La fórmula bávara modificada lo resuelve poniendo en relación la distancia entre la nota máxima y el aprobado. Es el método habitual en las universidades alemanas para expedientes extranjeros, y funciona igual en el sentido contrario.
Cómo calcula la fórmula bávara modificada
Dice así: nota alemana = 1 + 3 × (máxima − nota obtenida) ÷ (máxima − aprobado). Un resultado perfecto da 1,0, un aprobado justo da 4,0, y todo lo de en medio se reparte de forma proporcional.
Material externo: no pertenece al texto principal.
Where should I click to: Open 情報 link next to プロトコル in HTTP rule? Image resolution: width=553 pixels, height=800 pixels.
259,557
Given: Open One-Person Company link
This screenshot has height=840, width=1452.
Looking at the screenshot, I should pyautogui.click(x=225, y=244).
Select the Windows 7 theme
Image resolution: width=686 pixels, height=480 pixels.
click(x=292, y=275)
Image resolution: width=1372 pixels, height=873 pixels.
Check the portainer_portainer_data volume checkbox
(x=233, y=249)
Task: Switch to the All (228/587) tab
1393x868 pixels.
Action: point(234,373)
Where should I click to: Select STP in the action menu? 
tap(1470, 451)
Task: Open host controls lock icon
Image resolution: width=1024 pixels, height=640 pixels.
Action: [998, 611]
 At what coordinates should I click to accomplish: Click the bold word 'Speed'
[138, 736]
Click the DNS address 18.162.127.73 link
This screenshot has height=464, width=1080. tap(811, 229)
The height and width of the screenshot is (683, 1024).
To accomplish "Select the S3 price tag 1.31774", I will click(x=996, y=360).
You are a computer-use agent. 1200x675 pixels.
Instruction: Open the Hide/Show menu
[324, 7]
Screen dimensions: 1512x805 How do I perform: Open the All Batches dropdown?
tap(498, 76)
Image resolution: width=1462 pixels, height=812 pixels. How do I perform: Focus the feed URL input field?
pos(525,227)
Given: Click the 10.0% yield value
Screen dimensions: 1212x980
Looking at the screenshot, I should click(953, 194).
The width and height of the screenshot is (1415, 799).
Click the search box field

Para España, con máxima 10 y aprobado 5, un 8,5 sale como 1 + 3 × 1,5 ÷ 5 = 1,9. Un 7 da 2,8 y un 5 da exactamente 4,0.
Qué es la nota ECTS y qué no es
Las letras ECTS de la A a la E nunca fueron una conversión de cifras, sino una posición relativa: A para el diez por ciento mejor de la promoción, B para el veinticinco siguiente y así sucesivamente. No dicen nada del rendimiento, sino del lugar en el grupo.
Desde 2009 la Comisión Europea recomienda en su lugar la tabla de distribución, en la que cada universidad publica cómo reparte sus propias notas. A propósito no existe una tabla fija de equivalencias entre países.